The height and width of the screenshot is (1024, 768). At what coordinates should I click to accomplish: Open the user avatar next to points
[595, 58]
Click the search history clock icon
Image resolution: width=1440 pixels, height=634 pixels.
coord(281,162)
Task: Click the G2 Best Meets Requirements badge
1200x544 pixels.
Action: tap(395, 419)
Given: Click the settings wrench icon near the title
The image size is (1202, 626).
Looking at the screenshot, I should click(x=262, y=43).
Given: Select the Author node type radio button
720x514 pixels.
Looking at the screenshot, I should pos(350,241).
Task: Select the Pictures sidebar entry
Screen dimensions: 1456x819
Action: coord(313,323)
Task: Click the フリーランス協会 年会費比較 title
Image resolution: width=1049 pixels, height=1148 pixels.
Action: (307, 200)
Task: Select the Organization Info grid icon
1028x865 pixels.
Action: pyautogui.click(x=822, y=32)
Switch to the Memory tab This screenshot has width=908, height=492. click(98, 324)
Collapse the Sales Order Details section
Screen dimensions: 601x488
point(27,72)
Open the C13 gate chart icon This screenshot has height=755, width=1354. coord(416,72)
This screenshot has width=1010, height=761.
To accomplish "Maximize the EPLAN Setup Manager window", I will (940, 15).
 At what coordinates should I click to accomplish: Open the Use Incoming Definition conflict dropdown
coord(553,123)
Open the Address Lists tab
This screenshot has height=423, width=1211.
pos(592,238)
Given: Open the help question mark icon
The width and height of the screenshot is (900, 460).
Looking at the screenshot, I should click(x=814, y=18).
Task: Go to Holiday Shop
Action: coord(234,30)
────────
Work request → The lines to return begin at the first line of the records and end at the line holding "Open the C13"; please return them exactly, including both, and nothing beyond.

Response area →
The height and width of the screenshot is (1024, 768). At what coordinates should I click to accomplish: Open the user avatar next to points
[595, 58]
Click the search history clock icon
Image resolution: width=1440 pixels, height=634 pixels.
coord(281,162)
Task: Click the G2 Best Meets Requirements badge
1200x544 pixels.
Action: tap(395, 419)
Given: Click the settings wrench icon near the title
The image size is (1202, 626).
Looking at the screenshot, I should click(x=262, y=43).
Given: Select the Author node type radio button
720x514 pixels.
Looking at the screenshot, I should pos(350,241).
Task: Select the Pictures sidebar entry
Screen dimensions: 1456x819
Action: coord(313,323)
Task: Click the フリーランス協会 年会費比較 title
Image resolution: width=1049 pixels, height=1148 pixels.
Action: (307, 200)
Task: Select the Organization Info grid icon
1028x865 pixels.
Action: pyautogui.click(x=822, y=32)
Switch to the Memory tab This screenshot has width=908, height=492. click(98, 324)
Collapse the Sales Order Details section
Screen dimensions: 601x488
point(27,72)
Open the C13 gate chart icon This screenshot has height=755, width=1354. coord(416,72)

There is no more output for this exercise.